﻿ HDOJ1733：Escape——网络流分层图 - 落絮飞雁

# HDOJ1733：Escape——网络流分层图 Problem Description
Loneknight hates attending class very much. Every time he is attending class, when he feel tiresome with the class, he start planning the shortest path he can escape from the classroom. Therefore, he can escape from classroom so quickly that he is always the first one escape from the classroom after the class finishes. He is very proud of this fact.

One day, loneknight is day dreaming in class, and planning the shortest path for escaping. Suddently, an issue come into his mind, if everyone in the classroom want to escape as soon as possible just as loneknight, what will happend? As a kind man, loneknight want to plan a strategy that will let everyone escape from the classroom with minimum time consume. But after dozens of minutes of consideration, loneknight find this problem so difficult for him.
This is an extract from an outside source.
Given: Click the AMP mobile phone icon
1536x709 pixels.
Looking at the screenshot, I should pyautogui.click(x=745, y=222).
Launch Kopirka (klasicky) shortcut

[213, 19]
Now, as the best friend of him, please design a algorithm to solve this problem for him. Note that, at every time unit, everyone can move seperately up, down, left, right one unit, or stay in the old position. In addtion, no one can move to a wall or out of the room, the only way to escape is go through a gate. Moreover, at every time unit, a position can only contain a person, including gates. That means if in time t, a person escape thourgh gate g, no one can go into g in time t, but can go into g in t + 1. Now, it’s your job to calculate the minimum time required to escape for everyone.

Input
The input consists of several test cases. Each test case start with a line containing two number, n, m (1 < n, m <= 16), the rows and the columns of the room. Then n lines follow, each contain exact m characters, representing th type of unitin it. (. for empty place, X for human, # for wall, @ for gate). Input is end with EOF. Output You have to print the shortest time needed for everyone escape from the roomin a single line for each case. (-1 if impossible)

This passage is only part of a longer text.